İlahi sıfatlar hakkındaki ilim, itikat ve iman ile birlikte olunca, insanı amele sevk eder. Ama heva ve heveslere teslim olan kalpte, iman ve itikat için yer kalmaz. Dolayısıyla böyleli bir kalpte ilahi kulluk da söz konusu olamaz.

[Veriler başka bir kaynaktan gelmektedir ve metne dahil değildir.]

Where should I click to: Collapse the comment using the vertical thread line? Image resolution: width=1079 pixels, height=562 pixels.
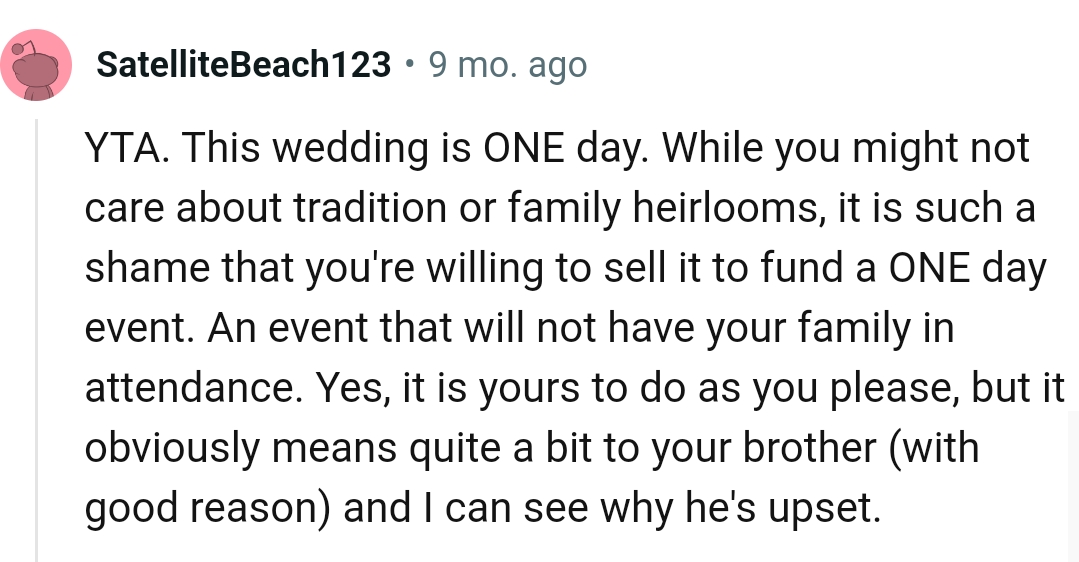38,341
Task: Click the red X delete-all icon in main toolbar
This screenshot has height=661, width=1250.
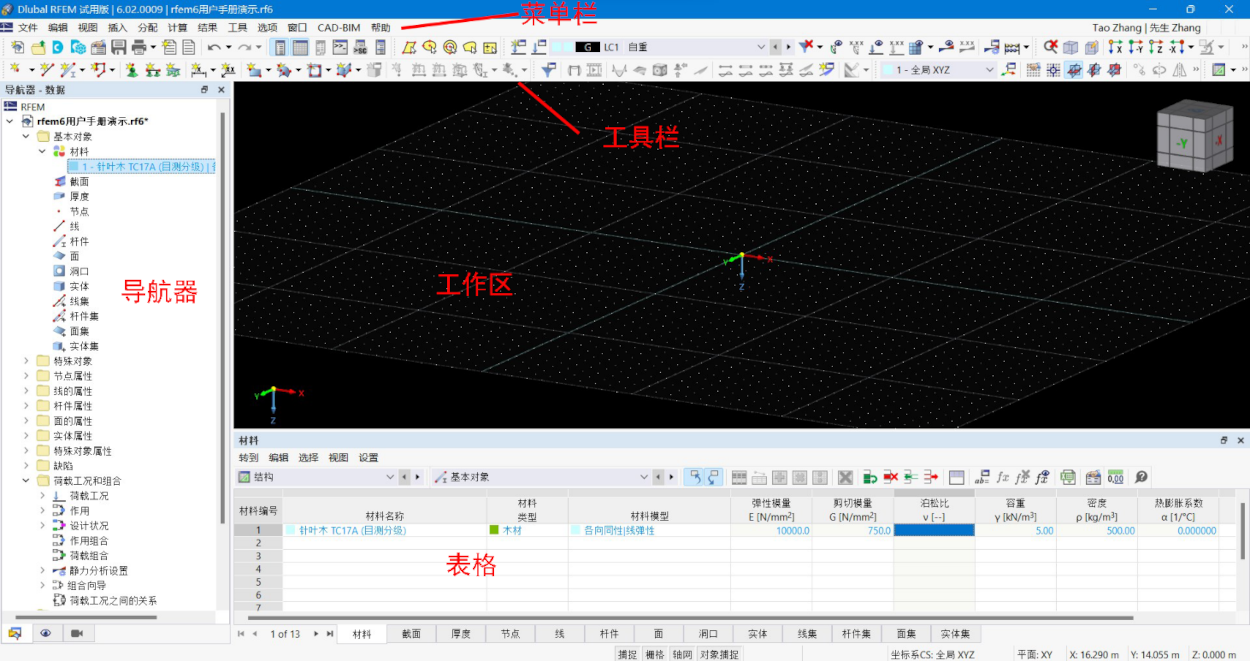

Netice itibariyle Allah'a kulluğun yapılması için, ilmin yanı sıra Ona iman getirmek gerekir. Kalpte imanın vücuda gelmesi için de, imanı zayıflatacak ve imanı selb edecek amilleri; (hevay-i nefis, dünyaya bağlılık, şeytani vesveselerin kalpten çıkartılması ve… ) aradan götürmek ve imanın vücuda gelmesi için de, ortamı yaratacak amilleri; (Allah'a itaatin, dünya ve ahret hayatı için getireceği olumlu eserleri ve Allah'a yapılacak isyanın da dünya ve ahret hayatı için getireceği olumsuzluklar üzerinde ve… düşünmeyi ve taşınmayı) kalpte vücuda getirmek gerekiyor.

Ayrıntılı Cevap

Kuranı kerim ve masumların (a.s.) rivayetlerinde, Hak Teâlâ'nın zatı için bazı sıfatlar zikir edilmektedir ki bu sıfatların her birisi, (dolaysız) bir şekilde insanın kendisiyle irtibatlıdır. Onlardan bir tanesi yaratıcı (halikiyet) sıfatıdır ki, bu sıfat insanın vücut bulmasıyla irtibatlıdır. Bu sıfat insanın vücut bulması için bir maya ve temel konumundadır. Allahın bir diğer sıfatı da, eğitici ve terbiye edici anlamında olan Rububiyettir. Her şeyi gerçekleştirmeye gücü yeten anlamında olan kadir ve her şeyi bilen anlamında olan âlim Allahın diğer sıfatlarıdır. Allahın bir diğer sıfatı da, insana karşı, herkesten ve hata insanın kendisinden, insan için daha çok şefkatli ve merhametlidir anlamını ifade eden Rauf sıfatı Allahın bir diğer sıfatıdır. Bu sıfatlar hakkında insanın bilgisi ne kadar fazla ve köklü olursa, o oranda ilahi emirleri yerine getirmek noktasında insan için yardımcı oluyor.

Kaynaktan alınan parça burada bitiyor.